Following the traces of the rights in Nuremberg
To get an extensive view of the history of Nuremberg and how the past has been handled we recommend to take a whole day.1
Nuremberg is inseparably connected with the Nazi Rallies held by the national socialistic party, the Nuremberg Laws and the Nuremberg Trials. With this tour we would like to trace this dark chapter of the city’s history and show you how Nuremberg deals with it nowadays.
After exiting hotel Victoria, we turn right towards the Nürnberger Hauptbahnhof, the Nuremberg Central Station, which reminds us that from this city too (train station Märzfeld), deportation trains were driving to several concentration camps.2
We keep west, walking along the city wall for a couple hundred metres and pass by the Opera House, the Nürnberger Staatsoper, aware of the fact that during the Nazi regime, Richard Wagner staged the Meistersinger (Mastersingers) and the Nazi-Nobel prize was awarded here.3
At a corner behind the opera we reach the former Hotel Deutscher Hof, which served as Hitler’s accommodation during his visits to Nuremberg. Diplomats and important party members were hosted here as well, while they participated in the Nazi Rallies.4
We follow the Frauentorgraben west and shortly after turn left into Essenweinstrasse. A memorial stone on our right reminds us of the destroyed Synagogue. It was destroyed during the night between November 9th and November 10th, 1938 during the so-called Crystal Night.5
Once again, we follow down the Frauentorgraben to the next crossroad. Two commemorative plaques in front of today’s AOK building inform us of the decree of the Nuremberg Laws. With these racial laws the anti-Semitic ideology of the Nazis was institutionalized on a legal basis. We continue our walk by crossing the Frauentorgraben at Färbertor towards the city centre.6
At the intersection on the right we find another memorial which commemorates the victims of Roma and Sinti during the Nazi times.7
We now enter the city centre via Färberstrasse, which we leave behind after only a few metres as we turn right into Frauentormauer. We walk to the German National Museum. In front of it, we find the Street of Human Rights, by jewish artist Dani Karavan. With this piece of art, the artist successfully makes the human rights visible to everyone passing by. These rights were accepted in Paris on December 10, 1948.8
From here we walk to the church of St. Lorenz. On its northern side, the artist Karl Prantl created the Nürnberger Kreuzweg out of 14 granite plates in 1991. Prantl started processing stones at the former march way at the Nazi Rally Grounds in 1971 already. The plates come from the concentration camp Flossenbürg but are no longer used in Nazi architecture.9
From here, we continue down Peter-Vischer-Strasse, cross the river Pegnitz and look at the northern bridgehead of Heubrücke and view the Synagogue Cenotaph for the former main synagogue at Hans-Sachs-Platz.10
From the main market, the Hauptmarkt, we take the bus “Touristenlinie 36”, Tourist line 36, tothe Documentation Centre. During a walk around the Dutzendteich at the Nazi Party Rally Grounds we may get an impression of the Nazi regime’s megalomania.11
The Documentation Centre is situated in the north wing of the congress hall and a visit is certainly recommended. The Kongresshalle was supposed to hold up to 50.000 people, but was never fully finished. The permanent exhibition “Faszination und Gewalt” (Fascination and Violence) deals with the reasons, connections and consequences of the national socialistic tyranny, always in connection with the city of Nuremberg.12
For those who want to experience this topic comprehensively, we now hop on the tram line number 5. At Plärrer the transfer to the subway U1 to Hardhöhe or walk to Bärenschanze. On the right side while leaving the town, we see the justice building with Memorium and Courtroom 600.13
If the Nuremberg Trials were not held in Courtroom 600, it would not be possible to deal with the injustice and developing nations to an international criminal jurisdiction, as we can observe in The Hague.
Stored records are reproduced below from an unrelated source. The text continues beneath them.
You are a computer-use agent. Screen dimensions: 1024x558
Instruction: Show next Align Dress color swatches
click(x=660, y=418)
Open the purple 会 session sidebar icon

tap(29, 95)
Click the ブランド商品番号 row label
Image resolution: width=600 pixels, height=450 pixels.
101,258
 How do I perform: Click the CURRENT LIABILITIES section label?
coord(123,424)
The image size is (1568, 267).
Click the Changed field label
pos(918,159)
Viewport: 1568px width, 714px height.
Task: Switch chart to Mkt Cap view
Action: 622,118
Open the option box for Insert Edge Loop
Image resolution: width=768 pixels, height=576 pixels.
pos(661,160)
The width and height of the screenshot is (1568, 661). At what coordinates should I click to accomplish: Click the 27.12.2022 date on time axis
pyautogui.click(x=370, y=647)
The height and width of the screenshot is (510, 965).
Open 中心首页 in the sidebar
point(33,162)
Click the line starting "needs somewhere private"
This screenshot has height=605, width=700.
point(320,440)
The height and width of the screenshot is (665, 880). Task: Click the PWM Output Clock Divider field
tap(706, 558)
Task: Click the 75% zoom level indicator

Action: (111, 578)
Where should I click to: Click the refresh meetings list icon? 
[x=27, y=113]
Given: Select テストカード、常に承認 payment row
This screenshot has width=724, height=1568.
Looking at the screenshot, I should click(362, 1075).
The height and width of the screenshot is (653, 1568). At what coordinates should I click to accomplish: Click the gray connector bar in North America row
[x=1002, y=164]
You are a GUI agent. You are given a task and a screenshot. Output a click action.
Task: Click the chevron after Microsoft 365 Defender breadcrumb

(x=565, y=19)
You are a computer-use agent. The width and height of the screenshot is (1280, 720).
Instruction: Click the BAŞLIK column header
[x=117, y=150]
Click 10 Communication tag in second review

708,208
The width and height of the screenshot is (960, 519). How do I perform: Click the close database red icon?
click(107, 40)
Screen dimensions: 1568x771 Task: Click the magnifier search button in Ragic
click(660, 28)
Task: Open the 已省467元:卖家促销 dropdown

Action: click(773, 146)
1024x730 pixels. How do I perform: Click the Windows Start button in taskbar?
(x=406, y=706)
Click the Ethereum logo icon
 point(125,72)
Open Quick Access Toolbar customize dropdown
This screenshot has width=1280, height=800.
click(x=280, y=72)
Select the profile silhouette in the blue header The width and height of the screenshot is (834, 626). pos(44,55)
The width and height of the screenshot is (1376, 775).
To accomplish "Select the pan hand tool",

After so much pressing reality, you may be ready to end the day with a walk back to the hotel. Pass the Hochstrasse at district Rosenau and view the Stolpersteine, the stumble stones, another artistic way of processing the anti-Semitism.14
Cross a marvellous park in Nuremberg, the Rosenaupark. Climbing some steps at the south-east end of the park you reach the Altstadtring at the Spittlertorgraben. From here you return to the city through the Fürther Tor. You arrive back to the hotel Victoria either via subway or by foot.